● **Data**:
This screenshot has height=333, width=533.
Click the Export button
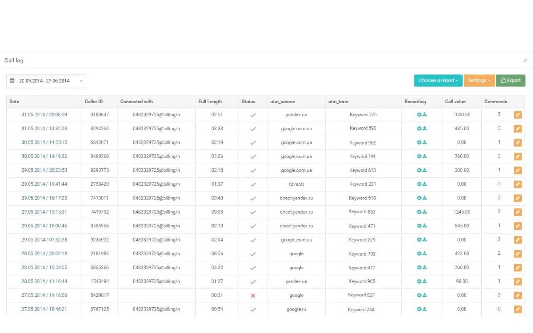pos(511,80)
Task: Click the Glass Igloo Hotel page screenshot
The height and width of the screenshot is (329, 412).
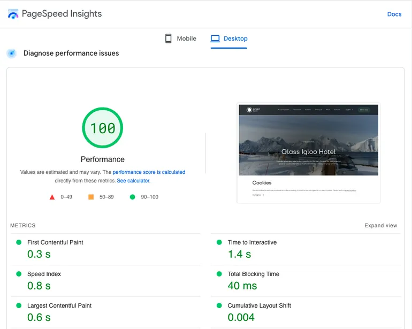Action: coord(308,152)
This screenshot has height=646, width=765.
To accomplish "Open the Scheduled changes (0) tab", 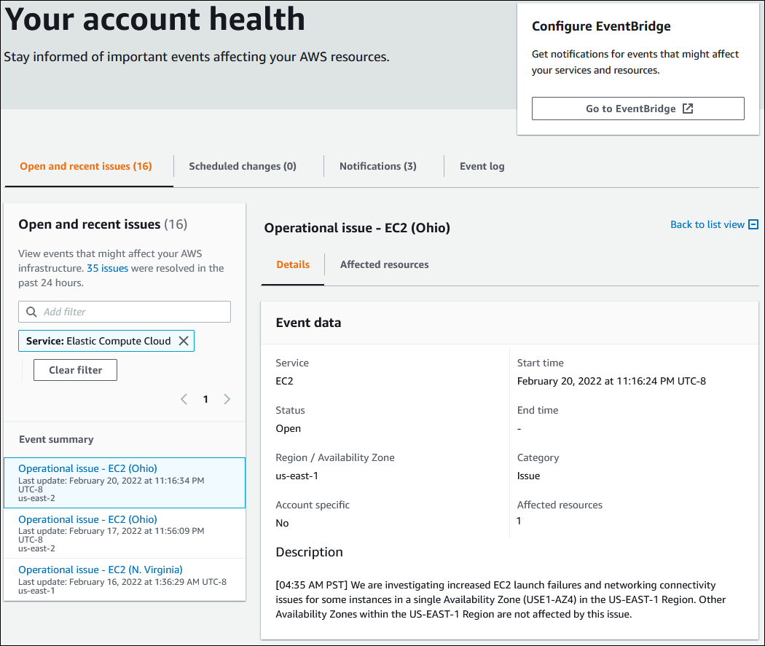I will click(x=242, y=165).
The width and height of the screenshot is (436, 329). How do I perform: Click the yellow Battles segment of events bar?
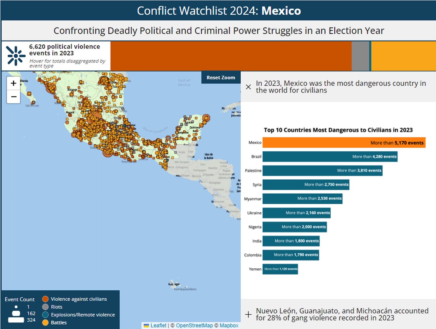coord(403,56)
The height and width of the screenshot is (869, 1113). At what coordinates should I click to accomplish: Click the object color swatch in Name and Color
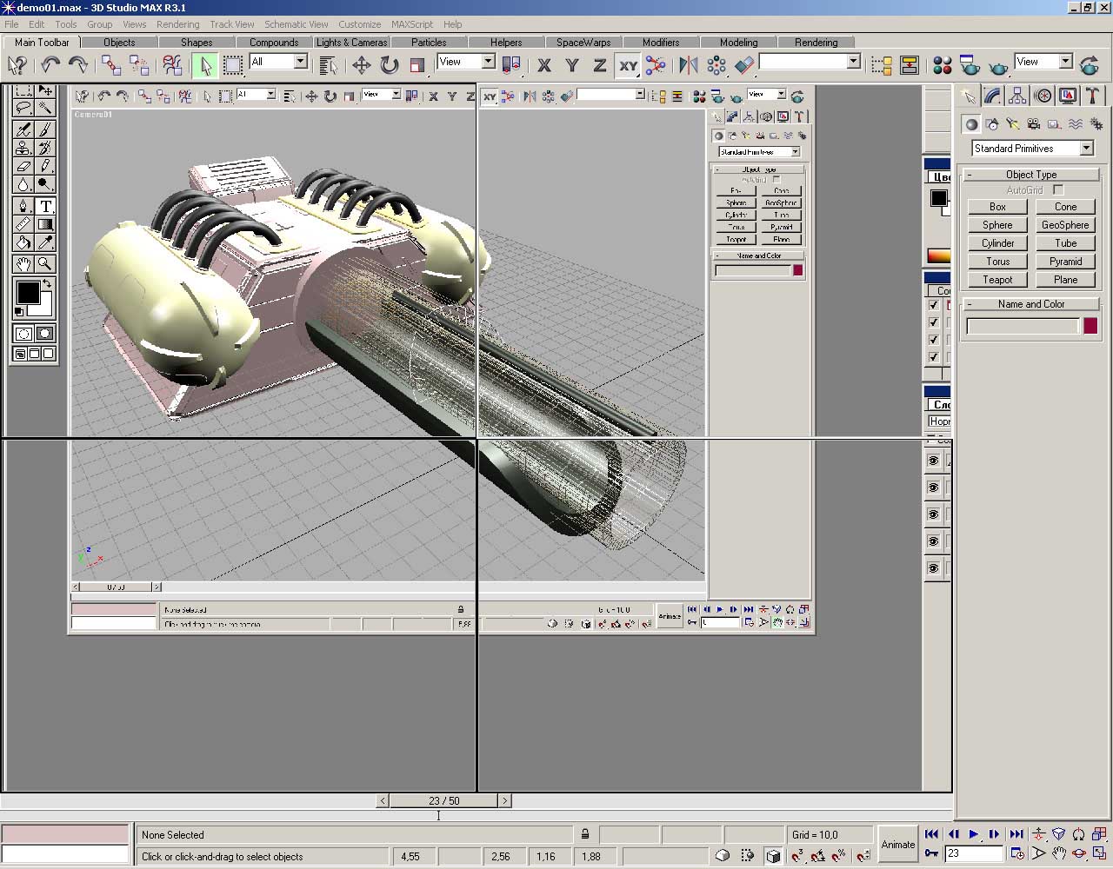tap(1090, 326)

● **Task requirements**: Scan the records for the word "This", and copy each line where it is found.

● **Exercise output**:
This screenshot has height=333, width=533.
This screenshot has height=646, width=765.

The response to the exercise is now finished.